Translating Research into Practice

“The application of generative AI to clinical research and practice will require tackling ethical questions that result from the use of this technology. Two overarching aspects of ethical considerations need to guide these applications. First and foremost, the ethical guidelines of clinical practice need to be upheld ensuring that people are not harmed. However, the costs of not using technological advances also have to be considered. Sufficient mental health resources do not exist to provide support to all people in need. This is especially true for different subpopulations including racial and ethnic minorities, individuals who live in rural populations, and children and adolescents. Clinical applications of LLMs and generative AI should adopt evidence standards frameworks using risk-based classification. Low-risk applications might involve the integration into rules-based programs of traditional DMHIs or that include licensed therapists in-the-loop to guide therapeutic outreaches. However, it is also worth knowing that several “unknown unknowns” might exist when it comes to safety. LLM applications, even those that are tested rigorously in clinical trials, may fail catastrophically when deployed in a naturalistic setting. Real-world usage may result in use cases or risks that are impossible to foresee in advance. This challenge has plagued machine learning systems for years, but has especially severe consequences in clinical therapy settings. Some research already demonstrates limitations of current generative AI in responding to public health questions, undoubtedly other risks exist. Governments have begun to regulate AI, such as the European Union’s AI act that establishes different obligations based on varying levels of risk. Of course, risk may be just another example of “unknown unknowns” (p. 560).

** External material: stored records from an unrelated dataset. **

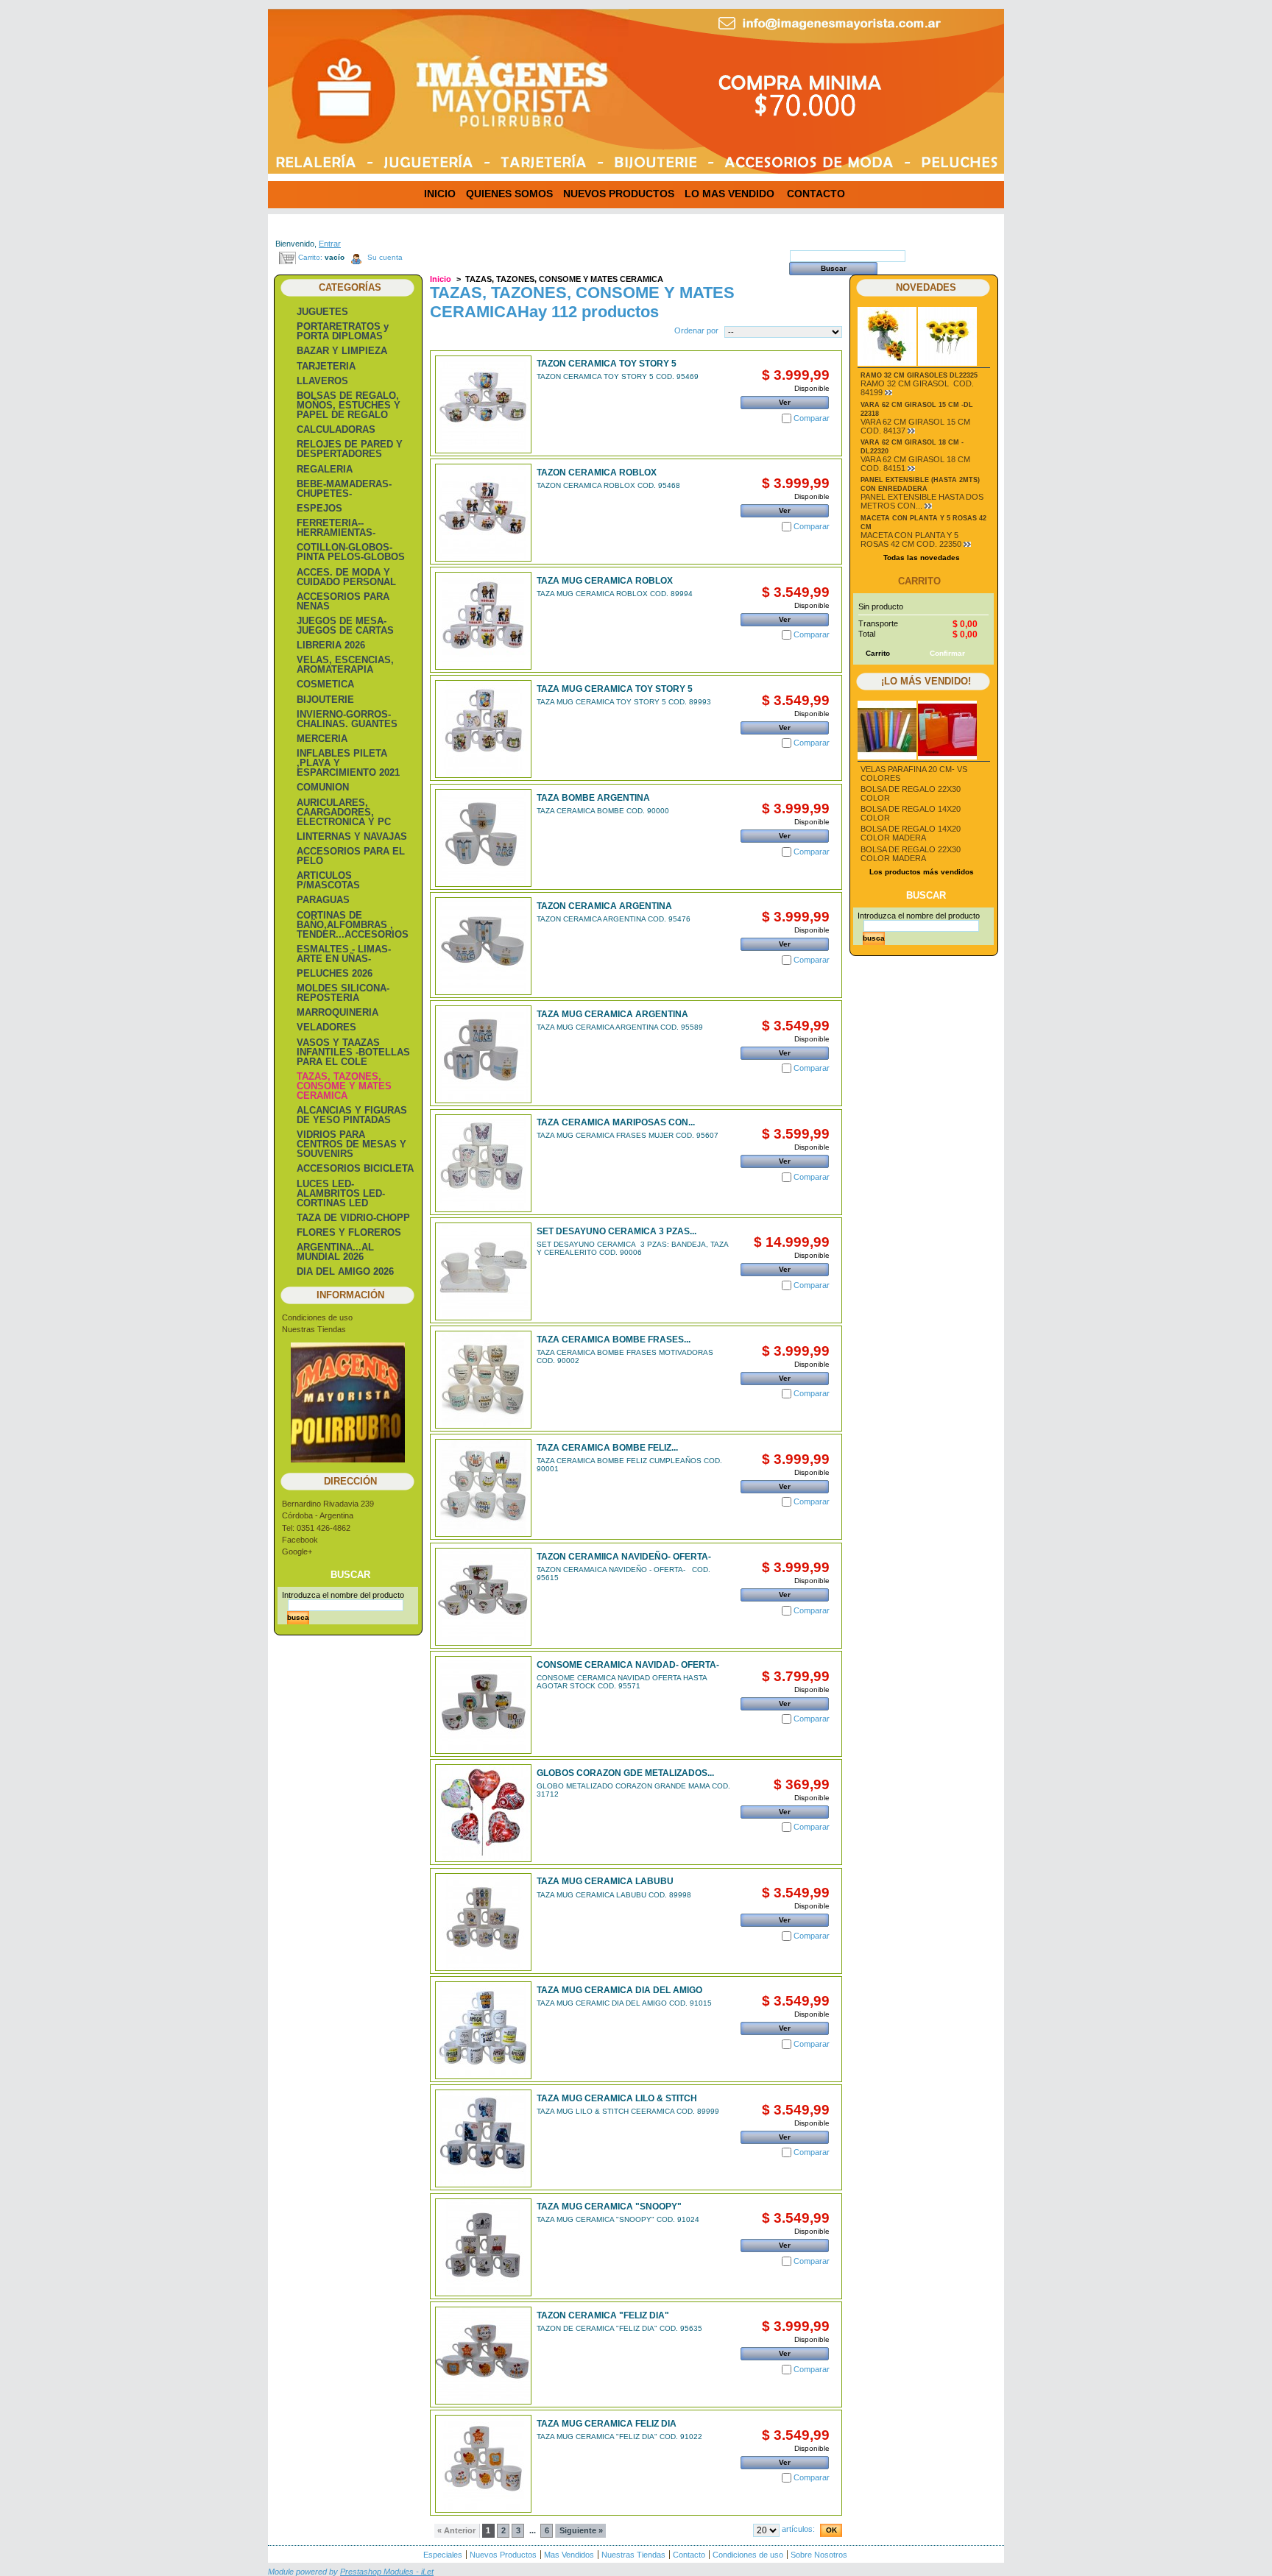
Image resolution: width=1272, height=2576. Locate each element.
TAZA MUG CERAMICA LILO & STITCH (617, 2098)
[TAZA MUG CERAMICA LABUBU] (483, 1922)
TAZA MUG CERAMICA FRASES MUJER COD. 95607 (627, 1135)
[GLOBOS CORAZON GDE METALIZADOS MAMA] (483, 1813)
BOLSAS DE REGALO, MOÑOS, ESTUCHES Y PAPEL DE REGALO (348, 405)
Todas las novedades (921, 557)
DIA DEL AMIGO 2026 (345, 1271)
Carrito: (310, 257)
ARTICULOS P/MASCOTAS (328, 880)
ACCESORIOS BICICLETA (355, 1168)
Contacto (689, 2554)
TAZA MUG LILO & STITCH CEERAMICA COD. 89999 (628, 2111)
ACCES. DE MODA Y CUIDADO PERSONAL (346, 577)
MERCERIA (322, 738)
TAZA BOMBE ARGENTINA (593, 798)
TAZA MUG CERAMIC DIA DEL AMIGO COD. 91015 (624, 2003)
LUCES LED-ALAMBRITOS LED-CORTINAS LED (341, 1193)
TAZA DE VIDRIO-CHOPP (353, 1217)
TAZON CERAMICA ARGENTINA (604, 906)
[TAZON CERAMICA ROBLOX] (483, 513)
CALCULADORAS (336, 429)
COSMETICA (325, 684)
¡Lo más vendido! (926, 681)
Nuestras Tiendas (314, 1329)
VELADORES (326, 1027)
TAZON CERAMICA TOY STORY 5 (606, 363)
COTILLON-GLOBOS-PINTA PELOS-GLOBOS (351, 552)
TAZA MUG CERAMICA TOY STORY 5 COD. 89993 (624, 702)
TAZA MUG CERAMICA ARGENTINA (612, 1014)
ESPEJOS (319, 508)
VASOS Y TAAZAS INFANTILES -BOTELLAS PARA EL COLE (353, 1052)
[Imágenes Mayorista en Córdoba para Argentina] (378, 80)
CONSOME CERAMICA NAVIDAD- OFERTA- (628, 1665)
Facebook (300, 1539)
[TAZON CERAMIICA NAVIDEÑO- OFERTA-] (483, 1597)
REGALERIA (325, 469)
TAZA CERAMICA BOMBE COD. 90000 (603, 811)
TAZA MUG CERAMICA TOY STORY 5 (615, 689)
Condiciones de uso (317, 1317)
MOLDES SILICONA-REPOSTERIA (343, 993)
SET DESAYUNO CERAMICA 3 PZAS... (616, 1231)
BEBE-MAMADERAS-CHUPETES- (344, 488)
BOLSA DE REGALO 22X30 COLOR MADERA (911, 854)
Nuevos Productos (503, 2554)
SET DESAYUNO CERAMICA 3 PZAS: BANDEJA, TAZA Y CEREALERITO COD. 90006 (632, 1248)
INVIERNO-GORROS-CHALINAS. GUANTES (347, 719)
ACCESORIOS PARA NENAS (343, 601)
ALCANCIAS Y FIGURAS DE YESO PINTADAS (352, 1115)
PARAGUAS (323, 899)
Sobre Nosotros (819, 2554)
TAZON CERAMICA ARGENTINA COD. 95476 (613, 919)
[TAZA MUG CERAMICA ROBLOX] (483, 621)
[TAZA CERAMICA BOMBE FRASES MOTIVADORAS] (483, 1380)
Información (350, 1295)
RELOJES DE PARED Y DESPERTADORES (350, 449)
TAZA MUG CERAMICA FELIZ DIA (606, 2423)
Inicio (440, 279)
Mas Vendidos (569, 2554)
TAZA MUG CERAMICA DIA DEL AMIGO (619, 1990)
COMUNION (323, 787)
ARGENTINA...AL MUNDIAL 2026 (335, 1252)
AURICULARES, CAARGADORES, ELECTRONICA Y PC (344, 812)
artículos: (798, 2528)
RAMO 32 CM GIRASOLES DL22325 (919, 375)
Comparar (812, 418)
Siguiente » (581, 2530)
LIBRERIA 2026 (331, 645)
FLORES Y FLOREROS (349, 1232)
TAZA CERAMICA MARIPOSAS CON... (616, 1122)
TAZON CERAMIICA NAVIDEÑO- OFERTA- (624, 1556)
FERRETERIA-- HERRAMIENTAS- (336, 527)
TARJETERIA (326, 366)
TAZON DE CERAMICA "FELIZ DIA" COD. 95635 (619, 2328)
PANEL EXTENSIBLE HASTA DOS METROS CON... (922, 501)
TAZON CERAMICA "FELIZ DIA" (603, 2315)
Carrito (919, 581)
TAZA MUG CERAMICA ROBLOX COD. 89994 (615, 594)
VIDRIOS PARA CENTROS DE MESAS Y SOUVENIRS (351, 1144)
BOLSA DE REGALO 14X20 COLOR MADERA (911, 833)
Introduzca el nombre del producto (343, 1594)
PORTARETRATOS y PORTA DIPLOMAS (343, 331)
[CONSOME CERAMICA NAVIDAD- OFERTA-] (483, 1705)
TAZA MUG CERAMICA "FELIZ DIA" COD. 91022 (619, 2436)
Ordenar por (696, 330)
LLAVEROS (322, 380)
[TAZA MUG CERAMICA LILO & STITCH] (483, 2138)
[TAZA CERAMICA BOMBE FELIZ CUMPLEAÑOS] (483, 1488)
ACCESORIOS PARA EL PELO (351, 856)
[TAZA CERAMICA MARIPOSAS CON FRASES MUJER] (483, 1163)
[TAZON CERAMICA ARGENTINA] (483, 946)
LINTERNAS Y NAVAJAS (352, 836)
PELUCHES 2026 (334, 973)
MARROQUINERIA (337, 1012)
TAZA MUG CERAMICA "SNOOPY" (609, 2206)
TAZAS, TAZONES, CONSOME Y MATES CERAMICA (344, 1086)
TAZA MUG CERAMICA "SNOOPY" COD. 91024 (618, 2219)
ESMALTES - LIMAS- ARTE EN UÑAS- (344, 954)
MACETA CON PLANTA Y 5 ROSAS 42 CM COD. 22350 (911, 539)
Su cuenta (385, 257)
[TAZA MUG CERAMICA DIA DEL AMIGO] (483, 2030)
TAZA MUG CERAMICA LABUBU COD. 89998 (614, 1895)
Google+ (297, 1551)
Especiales (442, 2554)
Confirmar (947, 653)
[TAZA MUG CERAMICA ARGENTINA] (483, 1054)
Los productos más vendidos (921, 872)
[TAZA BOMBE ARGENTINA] (483, 838)
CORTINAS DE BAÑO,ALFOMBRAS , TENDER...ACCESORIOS (353, 925)
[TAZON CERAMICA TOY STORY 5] (483, 404)
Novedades (926, 287)
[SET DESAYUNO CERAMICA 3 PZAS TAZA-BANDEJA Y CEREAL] (483, 1271)
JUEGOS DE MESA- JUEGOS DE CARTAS (345, 625)
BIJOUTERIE (325, 699)
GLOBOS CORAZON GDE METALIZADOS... (625, 1773)
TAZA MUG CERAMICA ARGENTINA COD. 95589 (620, 1027)
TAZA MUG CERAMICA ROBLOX (605, 581)
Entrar (330, 243)
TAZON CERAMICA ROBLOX (597, 472)
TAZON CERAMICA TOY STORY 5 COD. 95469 (618, 376)
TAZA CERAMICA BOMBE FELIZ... (607, 1448)
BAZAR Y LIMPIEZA (342, 350)
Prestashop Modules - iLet (387, 2571)
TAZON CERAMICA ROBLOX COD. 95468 (608, 485)
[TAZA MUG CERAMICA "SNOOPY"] (483, 2247)
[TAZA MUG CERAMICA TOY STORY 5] (483, 729)
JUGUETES (322, 311)
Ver (785, 402)
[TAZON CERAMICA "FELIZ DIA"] (483, 2356)
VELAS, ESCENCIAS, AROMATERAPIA (345, 664)
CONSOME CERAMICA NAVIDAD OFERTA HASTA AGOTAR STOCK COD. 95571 (622, 1682)
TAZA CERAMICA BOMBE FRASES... (613, 1339)
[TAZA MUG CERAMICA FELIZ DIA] (483, 2464)
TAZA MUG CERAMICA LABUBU (605, 1881)
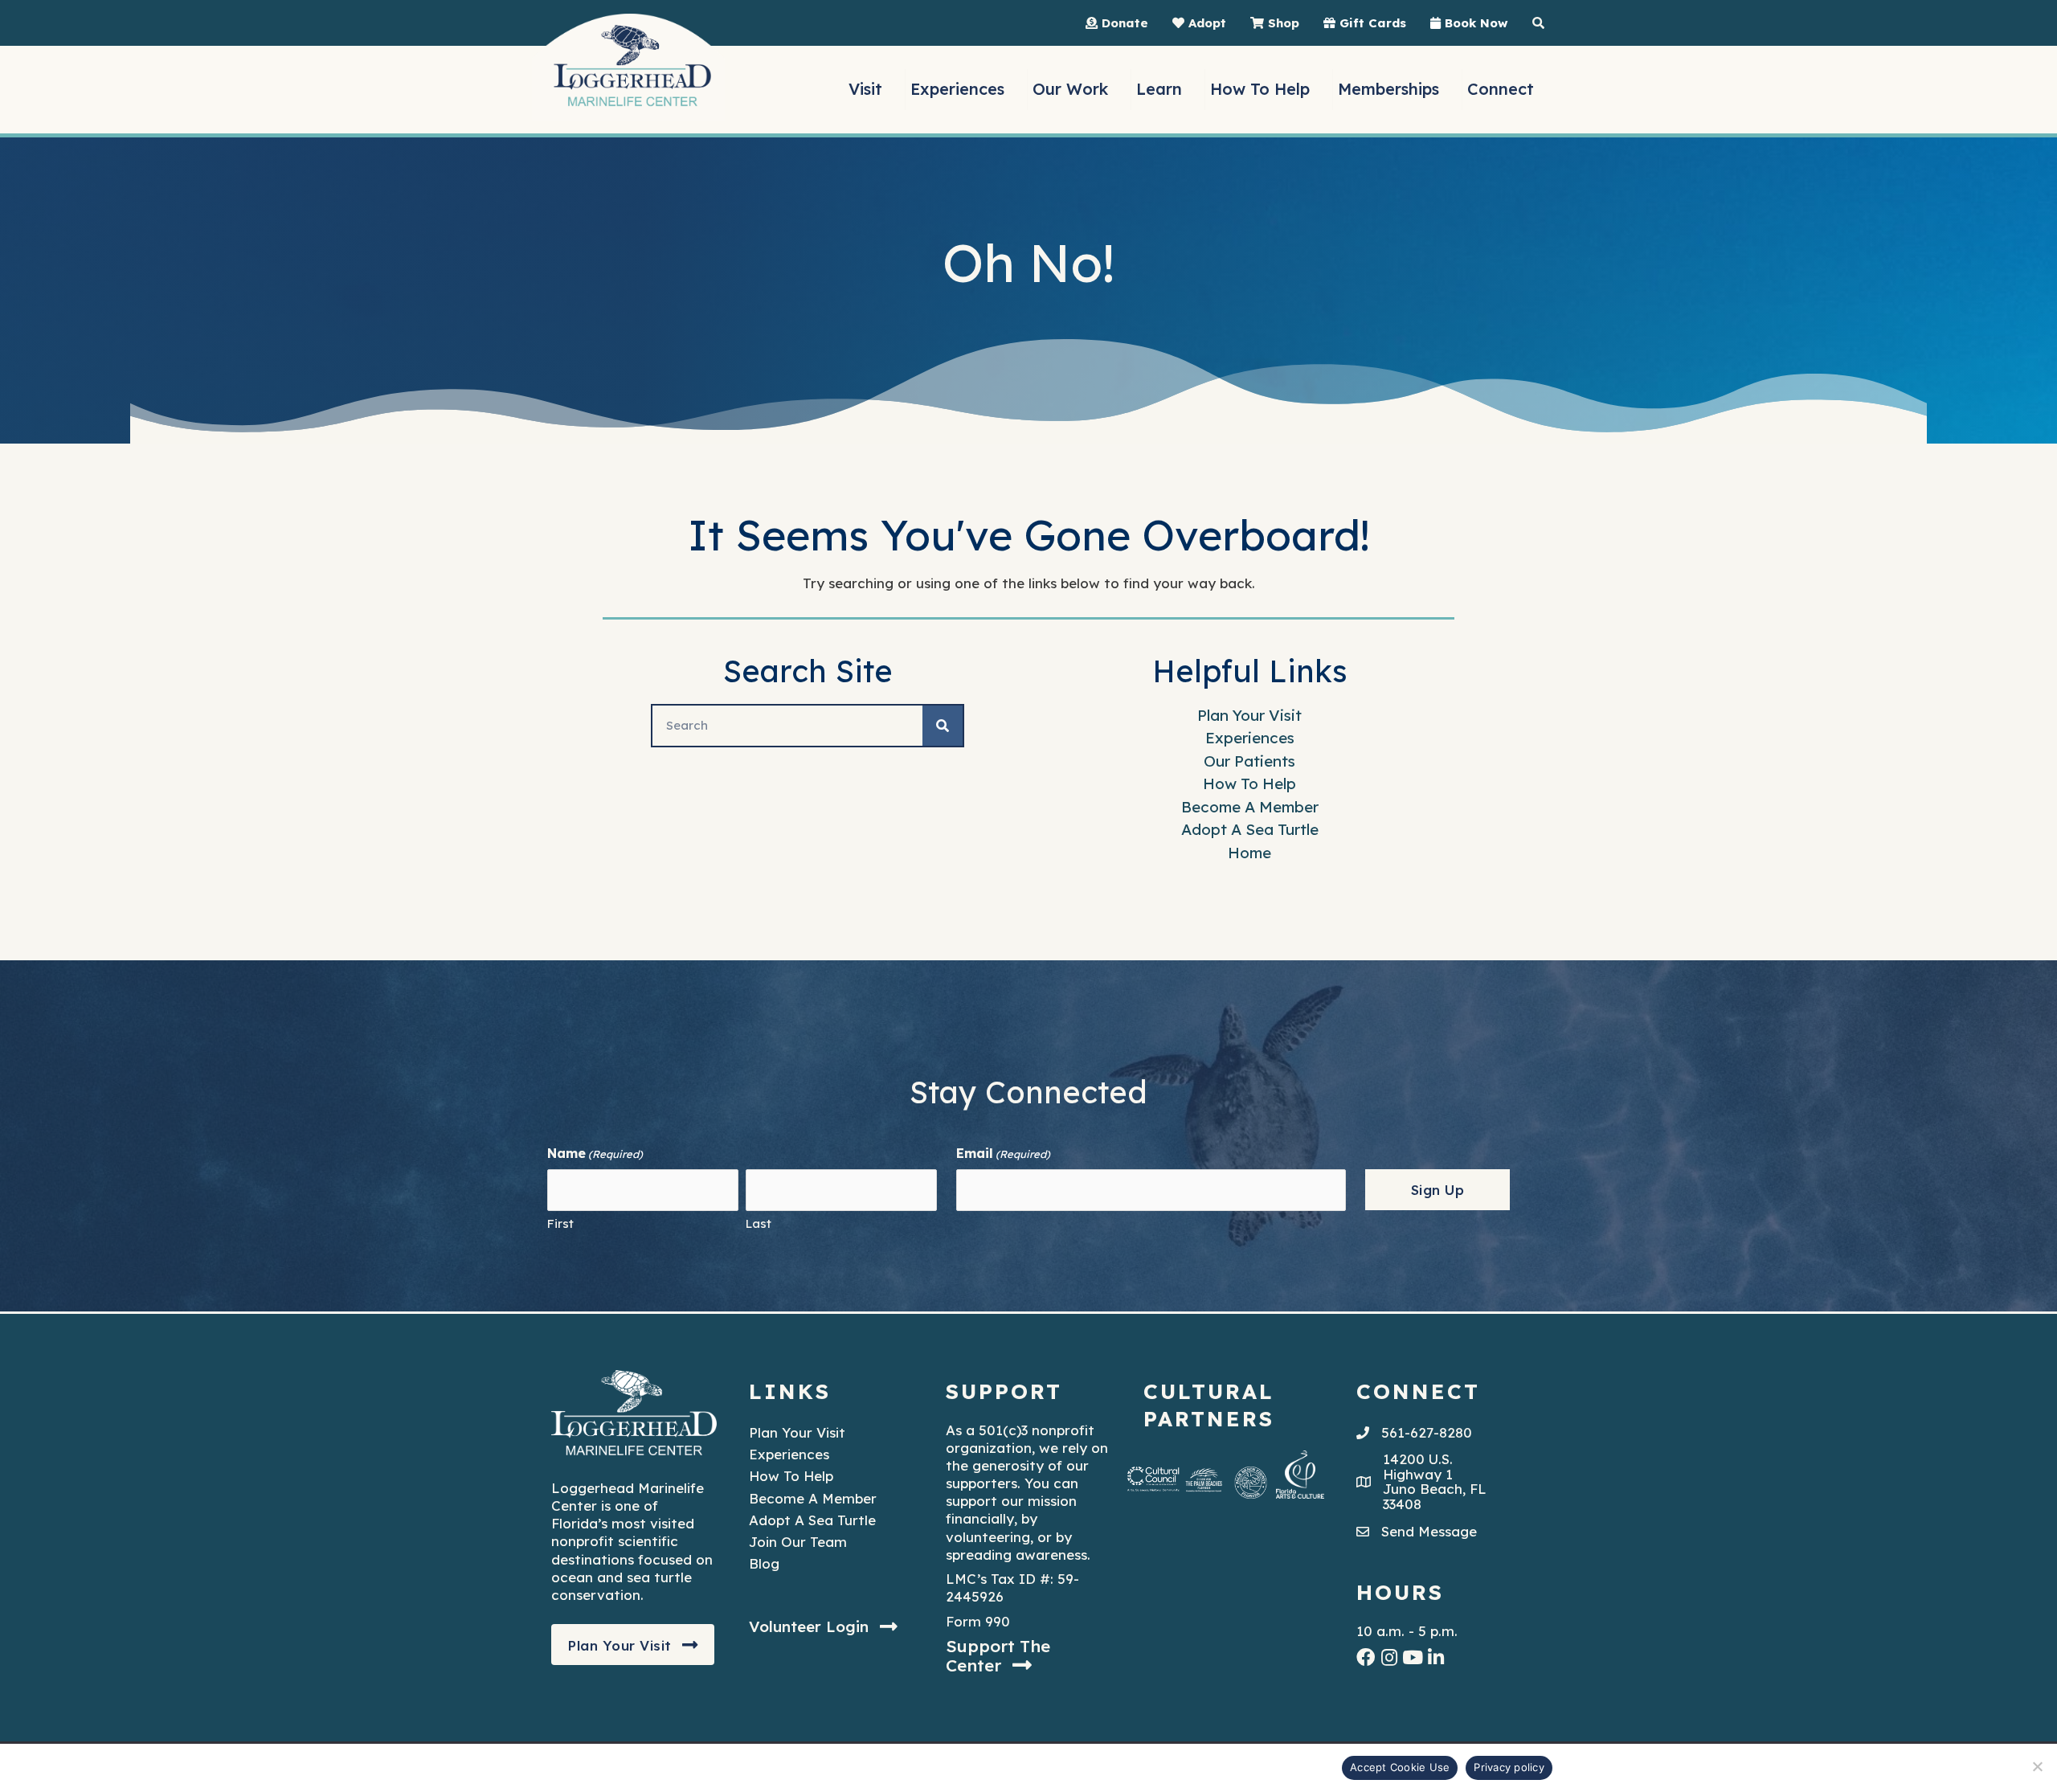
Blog (764, 1563)
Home (1249, 852)
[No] (2037, 1766)
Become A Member (1250, 806)
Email (1003, 1153)
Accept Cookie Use (1400, 1767)
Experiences (1249, 737)
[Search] (942, 726)
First (560, 1223)
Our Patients (1249, 761)
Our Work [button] (1070, 89)
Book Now (1474, 23)
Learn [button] (1159, 89)
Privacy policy (1509, 1767)
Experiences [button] (957, 89)
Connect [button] (1500, 89)
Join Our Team (798, 1541)
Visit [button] (865, 89)
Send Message (1429, 1531)
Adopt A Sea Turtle (1250, 829)
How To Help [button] (1260, 89)
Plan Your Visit (1249, 715)
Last (758, 1223)
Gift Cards (1370, 23)
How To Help (1249, 783)
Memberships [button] (1388, 89)
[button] (632, 1645)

Other Interesting Tidbits for Researchers and Clinicians

“Despite years of research, change on psychotherapeutic interventions changes processes largely remain a black box. The majority of research on these processes use relatively small samples from controlled research settings. AI has advanced opportunities to better understand these processes from larger samples in real- world settings. One study used machine learning to translate therapist utterances from real-world clinical practice into treatment factors to determine which factors most predicted symptom change (Ewbank et al., 2020). This study demonstrated that change factors such as cognitive and behavioral techniques were the strongest predictor of symptom improvement and nontherapy-related content such as hellos, goodbyes, and bridges were negatively related with improvement. LLMs trained on clinical content could identify more specific change factors and even factors associated with different types of treatments that are proposed to be specific mechanisms of action. Such applications could allow us to truly open the black box of psychotherapy and potentially drive better understanding of what works for whom” (p. 560).